Rereading Hofstadter's essays on superrationality prompted me to wonder what strategies superrational agents would want to commit to in asymmetric games. In symmetric games, everyone can agree on outcome they'd like to jointly achieve, leaving the decision-theoretic question of whether the players can commit or not. In asymmetric games, life becomes murkier. There are typically many Pareto-efficient outcomes, and we enter the wilds of cooperative game theory and bargaining solutions trying to identify the right one. While, say, the Nash bargaining solution is appealing on many levels, I have a hard time connecting the logic of superrationality to any particular solution. Recently though, I found some insight in "Cooperation in Strategic Games Revisited" by Adam Kalai and Ehud Kalai (working paper version and three-page summary version) for the special case of two-player games with side transfers.

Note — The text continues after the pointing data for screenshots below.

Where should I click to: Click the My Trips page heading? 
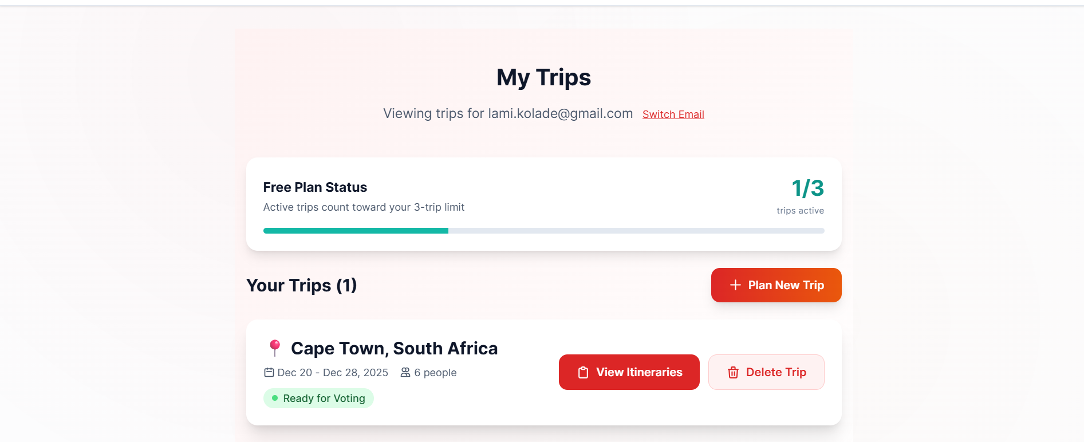pos(543,77)
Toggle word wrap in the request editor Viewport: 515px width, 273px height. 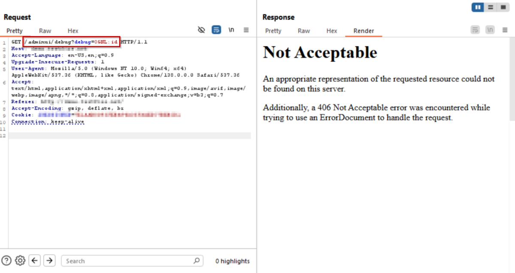click(x=216, y=30)
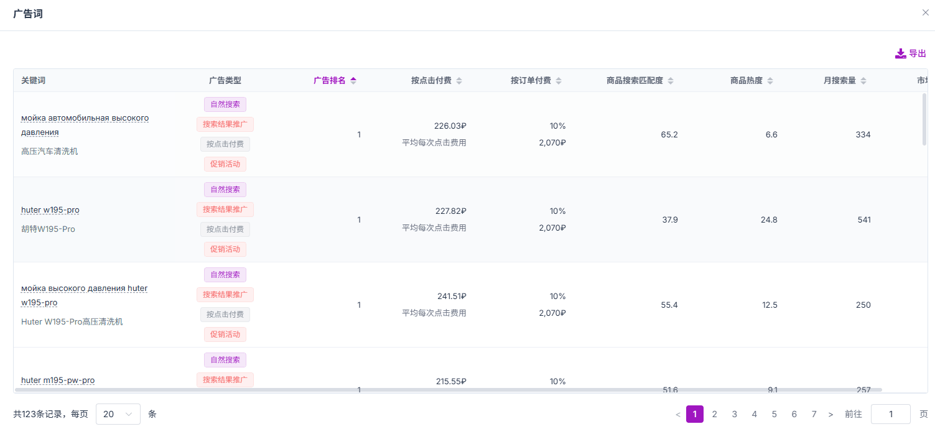
Task: Click the 导出 export button label
Action: pyautogui.click(x=918, y=53)
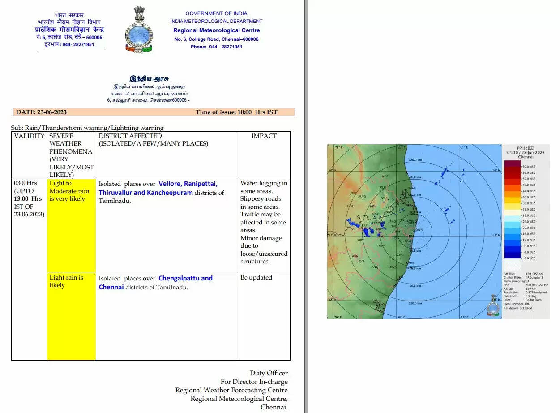Select the blue Regional Meteorological Centre heading
Image resolution: width=560 pixels, height=413 pixels.
(x=216, y=30)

Just to make sure everyone's on common ground, the prototypical game examined in the argument for superrationality is the prisoners' dilemma:

 Alice / Bob Cooperate Defect Cooperate 10 / 10 0 / 12 Defect 12 / 0 4 / 4

The unique dominant-strategy equilibrium is (Defect, Defect). However, Hofstadter argues that "superrational" players would recognize the symmetry in reasoning processes between each other and thus conclude that cooperating is in their interest. The argument is not in favor of unconditional cooperation. Instead, the reasoning is closer to "I cooperate if and only I expect you to cooperate if and only if I cooperate". Many bits have been devoted to formalizing this reasoning in timeless decision theory and other variants.

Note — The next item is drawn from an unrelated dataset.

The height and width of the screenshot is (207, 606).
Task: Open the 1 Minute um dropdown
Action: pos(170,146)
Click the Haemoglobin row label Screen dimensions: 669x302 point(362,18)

The symmetry in the prisoners' dilemma makes it easy to pick out (Cooperate, Cooperate) as the action profile each player ideally wants to see happen. Consider instead the following skewed prisoners' dilemma:

 Alice/Bob Cooperate Defect Cooperate 2 / 18 0 / 12 Defect 12 / 0 4 / 4

The (Cooperate, Cooperate) outcome still has the highest total benefit, but (Defect, Defect) is also Pareto-efficient. With this asymmetry, it seems reasonable for Alice to Defect, even as someone who would cooperate in the original prisoners' dilemma. Suppose however players can also agree to transfer utility between themselves on a 1-to-1 basis (like if they value cash equally and can make side-payments). Then, (Cooperate, Cooperate) with a transfer between 2 and 14 from Bob to Alice dominates (Defect, Defect). The size of the transfer is still up in the air, although a transfer of 8 (leaving both with a payoff of 10) is appealing since it takes us back to the original symmetric game. I feel confident suggesting this as an outcome the players should commit to if possible.

While the former game could be symmetrized in a nice way, what about more general games where payoffs could look even more askew or strategy sets could be completely different?

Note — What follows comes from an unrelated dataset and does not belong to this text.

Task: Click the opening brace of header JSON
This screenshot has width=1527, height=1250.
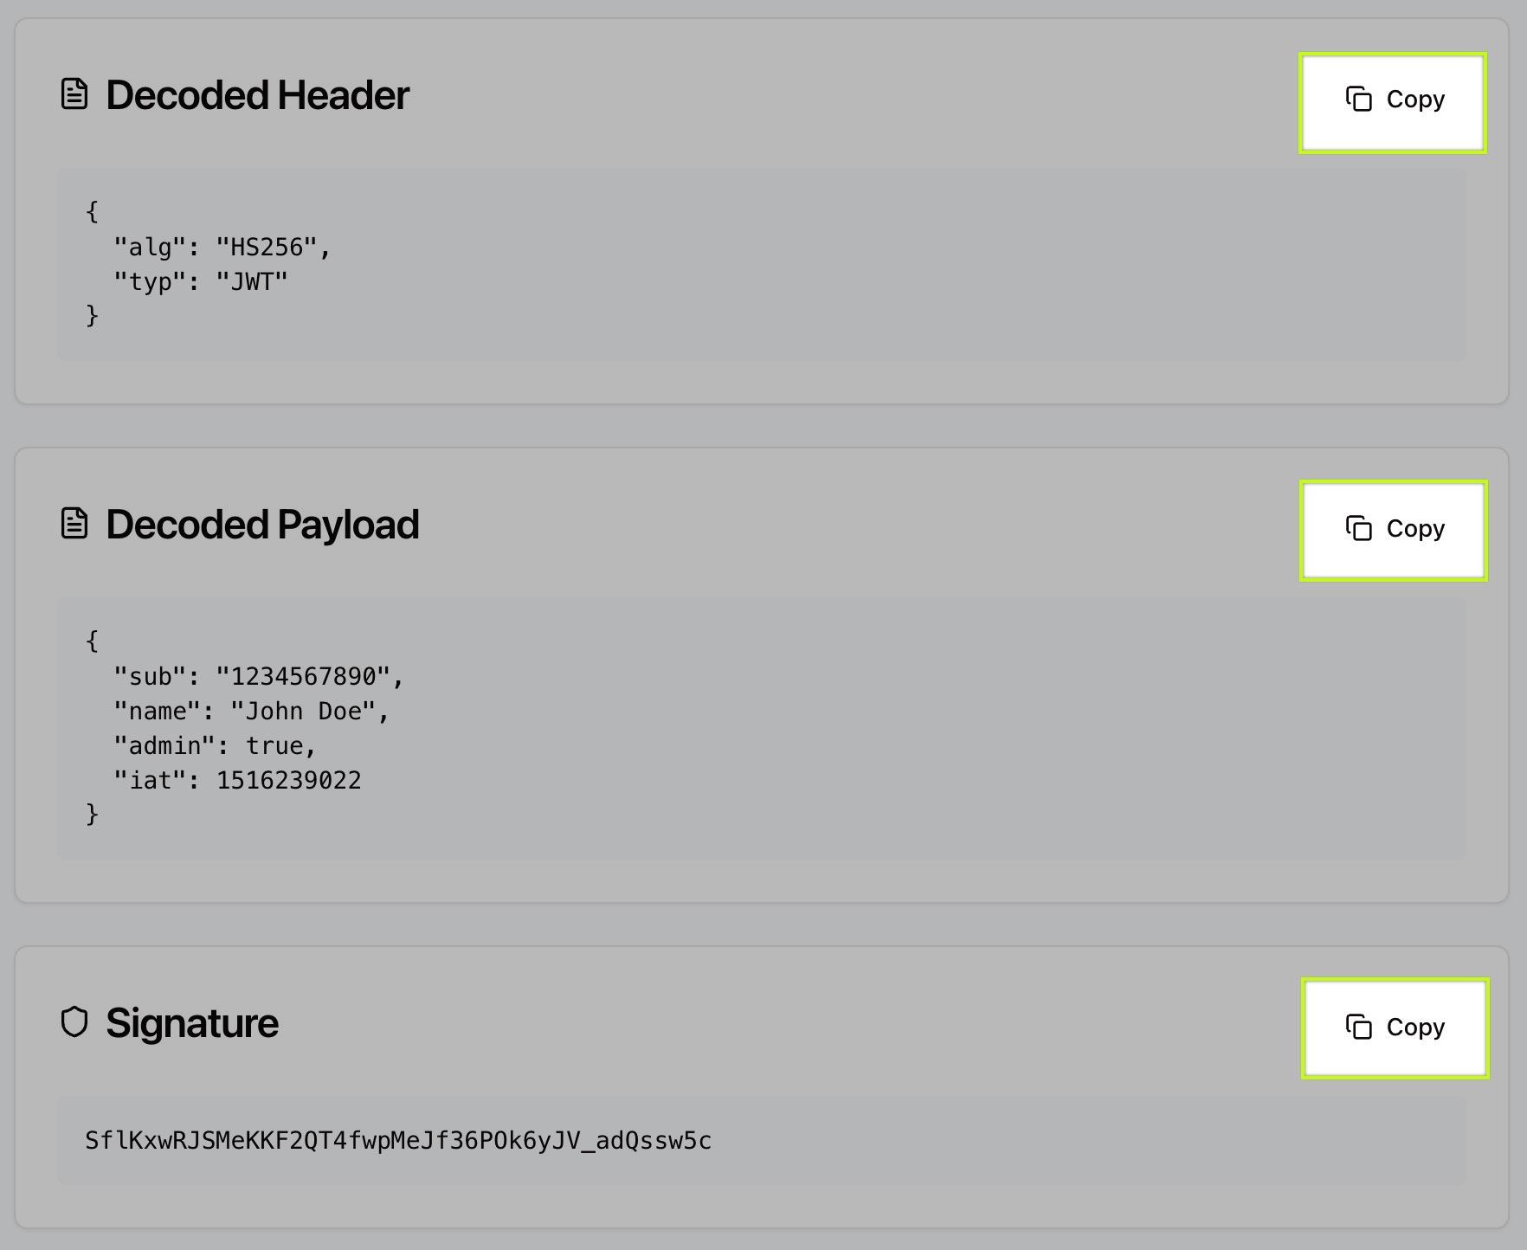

Let A be the payoff matrix for Alice and B be the payoff matrix for Bob in any given game. Kalai and Kalai point out that the game (A, B) can be decomposed into the sum of two games:

$(A,B)=\left(\frac{A+B}{2},\frac{A+B}{2}\right)+\left(\frac{A-B}{2},\frac{B-A}{2}\right),$

where payoffs are identical in the first game (the team game) and zero-sum in the second (the advantage game). Consider playing these games separately. In the team game, Alice and Bob both agree on the action profile that maximizes their payoff with no controversy. In the advantage game, preferences are exactly opposed, so each can play their maximin strategy, again with no controversy. Of course, the rub is the team game strategy profile could be very different from the advantage game strategy profile.

Suppose Alice and Bob could commit to playing each game separately. Kalai and Kalai define the payoffs each gets between the two games as

$\textrm{coco-value}(A,B)=\textrm{maxmax}\left(\frac{A+B}{2},\frac{A+B}{2}\right)\;+\;\textrm{maximin}\left(\frac{A-B}{2},\frac{B-A}{2}\right)$

where coco stands for cooperative/competitive. We don't actually have two games to be played separately, so the way to achieve these payoffs is for Alice and Bob to actually play the team game actions and hypothetically play the advantage game. Transfers then even out the gains from the team game results and add in the hypothetical advantage game results. Even though the original game might be asymmetric, this simple decomposition allows players to cooperate exactly where interests are aligned and compete exactly where interests are opposed.

For example, consider two hot dog vendors. There are 40 potential customers at the airport and 100 at the beach. If both choose the same location, they split the customers there evenly. Otherwise, the vendor at each location sells to everyone at that place. Alice turns a profit of $2 per customer, while Bob turns a profit of$1 per customer. Overall this yields the payoffs:

 Alice / Bob Airport Beach Airport 40 / 20 80 / 100 Beach 200 / 40 100 / 50

The game decomposes into the team game:

 Alice / Bob Airport Beach Airport 30 / 30 90 / 90 Beach 120 / 120 75 / 75

 Alice / Bob Airport Beach Airport 10 / -10 -10 / 10 Beach 80 / -80 25 / -25

The maximizing strategy profile for the team game is (Beach, Airport) with payoffs (120, 120). The maximin strategy profile for the advantage game is (Beach, Beach) with payoffs (25, -25). In total, this game has a coco-value of (145, 95), which would be realized by Alice selling at the beach, Bob selling at the airport, and Alice transferring 55 to Bob. Alice generates most of the profits in this situation, but Bob has to be compensated for his credible threat to start selling at the beach too.

The bulk of the Kalai and Kalai article is extending the coco-value to incomplete information settings. For instance, each vendor might have some private information about the weather tomorrow, which will affect the number of customers at the airport and the beach. The Kalais prove that being able to publicly observe the payoffs for the chosen actions is sufficient for agents to commit themselves to the coco-value ex-ante (before receiving any private information) and that being able to publicly observe all hypothetical payoffs from alternative action profiles is sufficient for commitment even after agents have private information.

The Kalais provide an axiomatization of the coco-value, showing it is the payoff pair that uniquely satisfies all of the following:

1. Pareto optimality: The sum of the values is maximal.
2. Shift invariance: Increasing a player's payoff by a constant amount in each cell increases their value by the same amount.
3. Payoff dominance: If one player always gets more than the other in each cell, that player can't get a smaller value for the game.
4. Invariance to redundant strategies: Adding a new action that is a convex combination of the payoffs of two other actions can't change the value.
5. Monotonicity in actions: Removing an action from a player can't increase their value for the game.
6. Monotonicity in information: Giving a player strictly less information can't increase their value for the game.

The coco-value is also easily computable, unlike Nash equilibria in general. I'm hard-pressed to think of any more I could want from it (aside from easy extensions to bigger classes of games). Given its simplicity, I'm surprised it wasn't hit upon earlier.